23 May 2012

Day 11: Evacuate the Dancefloor

The weirdest thing about Highland is its obsession with dance. The obsession isn't the weird part because every small town is obsessed with something: something they're good at, something to form an identity around, something to make you proud of the otherwise you live, or more likely to temporarily forget the otherwise shitty place you live.

But dance. Fucking dance. Dance in all its dark and pathetic forms. Pom dance, jazz dance, hip-hop dance, and worst of all lyrical dance, which basically involves looking really emotional while rolling around on a dirty floor. Apparently we excel at all of these. 

You wish parents could steer their kids to more worthwhile pursuits, like chess maybe, or Model UN. But no. I guess dance provides the greatest vicarious thrill.

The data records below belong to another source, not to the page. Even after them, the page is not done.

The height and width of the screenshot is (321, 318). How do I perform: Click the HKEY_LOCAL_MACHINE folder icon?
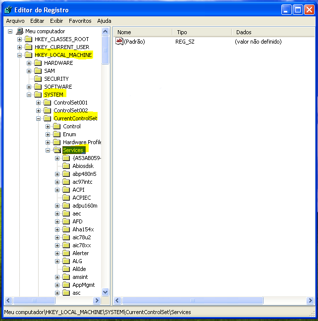pos(28,55)
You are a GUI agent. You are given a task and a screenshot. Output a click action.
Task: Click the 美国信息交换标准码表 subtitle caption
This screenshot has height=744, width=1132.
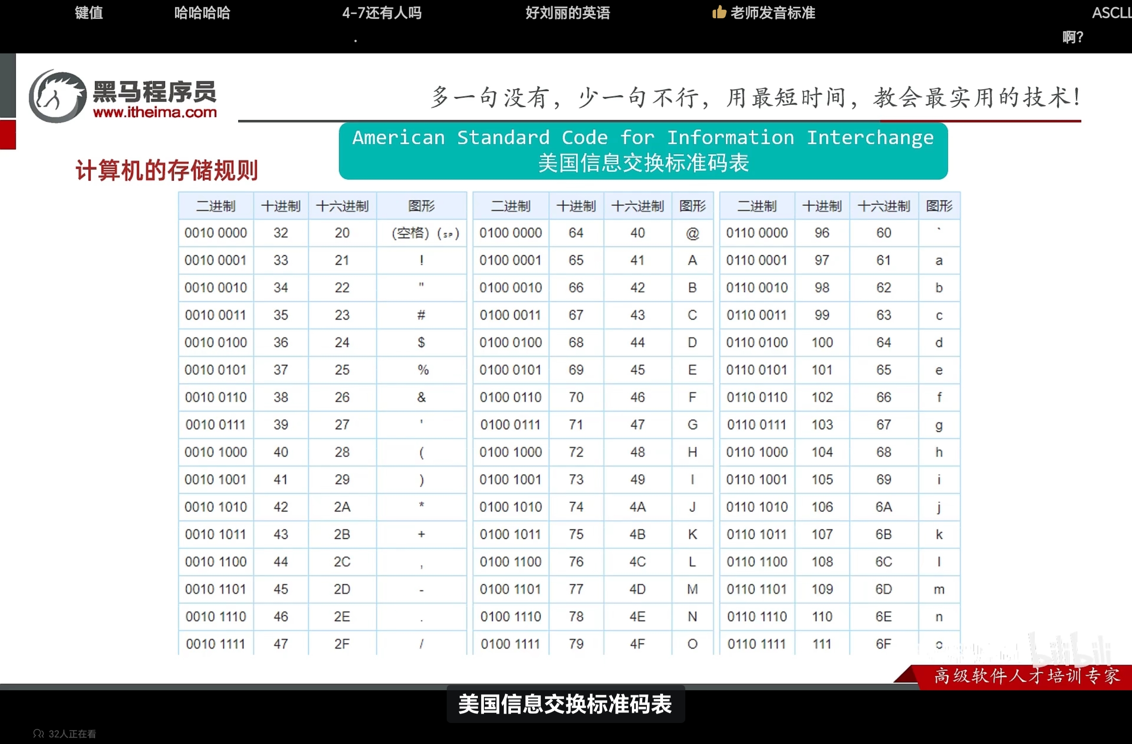[x=565, y=704]
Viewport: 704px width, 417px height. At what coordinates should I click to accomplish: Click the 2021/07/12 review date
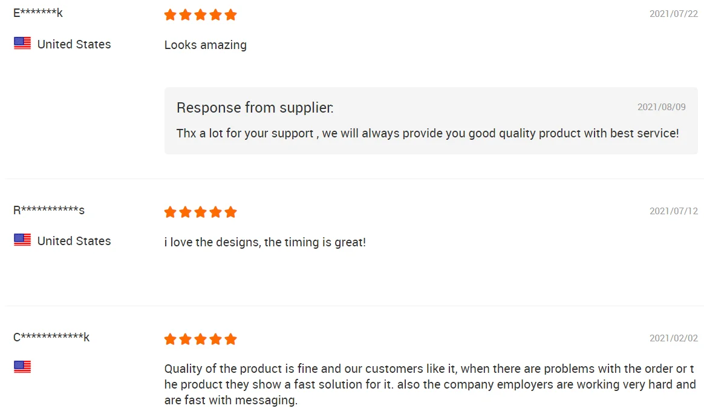pos(673,211)
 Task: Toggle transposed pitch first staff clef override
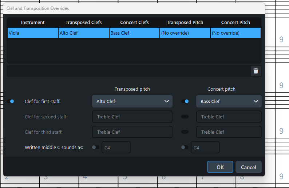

Women are sad to start out with. You live in Highland, or you watch Dance Moms (or the new spinoff Dance Moms: Miami!) and you see that age only makes things worse. I do all three of these things. (This is why misogyny is one of my major problems.)

But now we're making our young males dance. Out of the 100 or so dancers at my sister's recital on Saturday, 12 were male. We have a male dance team at the high school. We also have a winless football team. They really fucking suck. A fucking 0-9 football team and 10 potential future star quarterbacks are thrusting their groins and tap-dancing to Luke Bryan dance remixes*. But he has a dick! And he's dancing! What bravery and courage! And all for art!, if that's what you call aimless movement to Lil Jon's "Get Low."

I don't mind dance, besides feeling like a pedophile while watching it and worrying about the actual pedophiles that certainly lurk in the audience. I cringe at the mustachioed fathers in the crowd yelling "Do your thang girls!" And simultaneously I realize this is my future, a lifetime of yelling at my progeny, wanting them to do all I never could, wanting to relive my own athletic glory days**, wanting to escape the hopelessness and desperation that seem to come once you reach a certain age. 

Let us all hope I live this out on football fields instead of packed auditoriums.

*Really. They souped up the beat to "Rain is a Good Thing" and had this 10-year-old guy do a tap routine to it. When I was 10 I spent most of my time unleashing predatory dinosaurs on my guests in Zoo Tycoon. Any objective psychoanalyst will tell you my childhood was better and, as a consequence, my adulthood will be way more awesome.

**If you consider golf a sport, which you shouldn't. Pussy shit, but I could actually play pretty good and all. My kid will be much more manly and athletically talented. I will not let him take the easy way out. IT. WILL. BE. FOOTBALL. (Or chess. Or Model UN. Or theater. Or anything besides dance or golf, because really, golfers are douchebags, and dance is just fucking awful. Do anything other than those things and I'll luv u 4evr, unborn son!)